Ces programmations, qui mettent de plus en plus l’accent sur l’échange et les activités pluridisciplinaires, conduisent peu à peu les acteurs de la politique culturelle à suivre ces changements, et à s’ouvrir sur une création qui tourne le dos à l’apartheid social et politique.
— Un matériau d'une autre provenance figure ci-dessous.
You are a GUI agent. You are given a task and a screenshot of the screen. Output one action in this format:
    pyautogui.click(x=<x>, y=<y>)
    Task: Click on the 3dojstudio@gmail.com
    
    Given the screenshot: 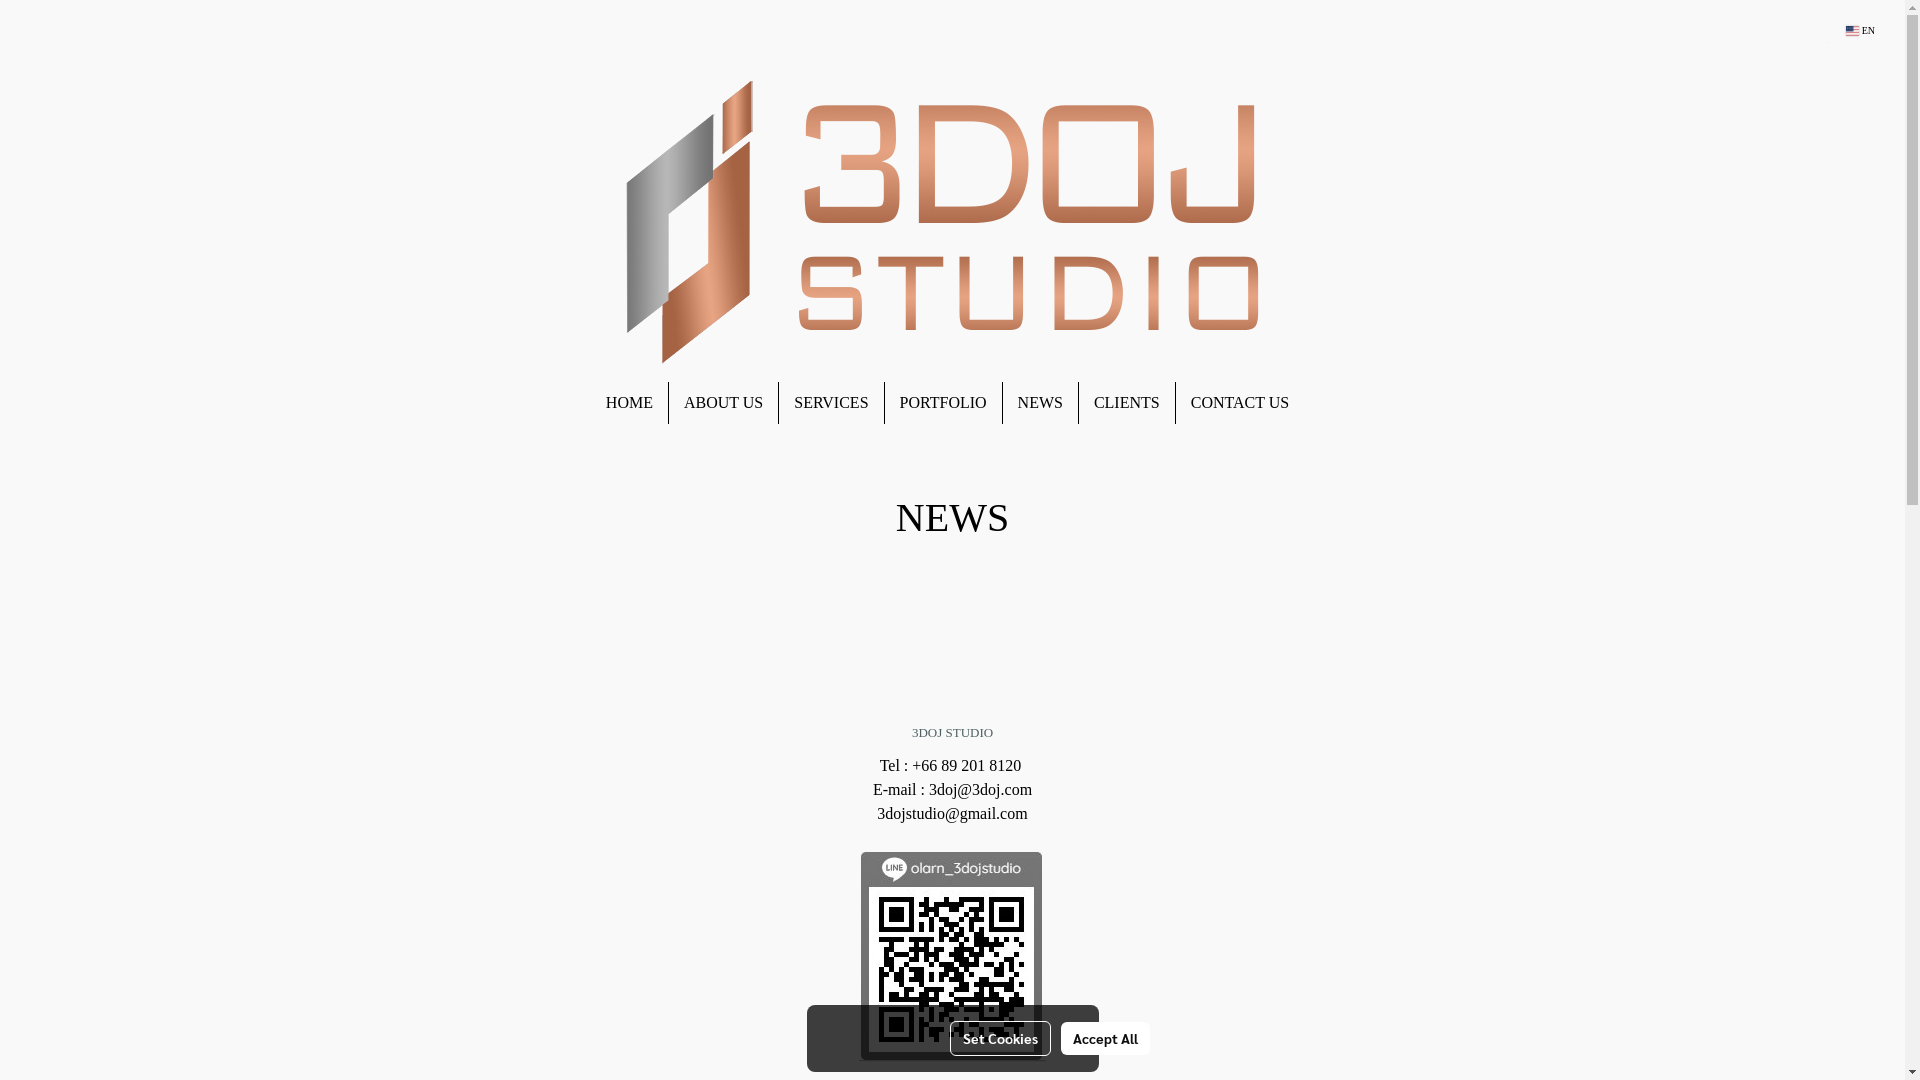 What is the action you would take?
    pyautogui.click(x=952, y=814)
Aujourd’hui, pour les promoteurs de la culture, il ne s’agit plus seulement d’exiger des fonds de l’État pour subventionner les sept plus grosses institutions culturelles nationales (la Bibliothèque nationale et universitaire, le Musée national, le Musée historique, la Galerie nationale, le Musée de la littérature et de théâtre) qui sont à l’agonie et condamnées à fermer. Il s’agit surtout de permettre à ces institutions d’accéder à un mode de fonctionnement différent – c’est-à-dire d’en alléger la bureaucratie coûteuse – et de leur insuffler une force nouvelle pour en faire des lieux vivants. Car si elle n’est pas dans un mouvement constant, dans un développement dynamique et ouvert, si elle n’est pas bruyante et dérangeante, la culture finit par tomber dans l’immobilisme et se vider de son sens. La culture a été le salut de tout un peuple en temps de guerre. Aujourd’hui, en temps de paix vacillante, il revient à la société civile de faire du vacarme pour sortir la culture du pétrin.

Post-scriptum

Azra Pita-Parente est directrice de Publika, fondation de développement culturel, éducatif et social.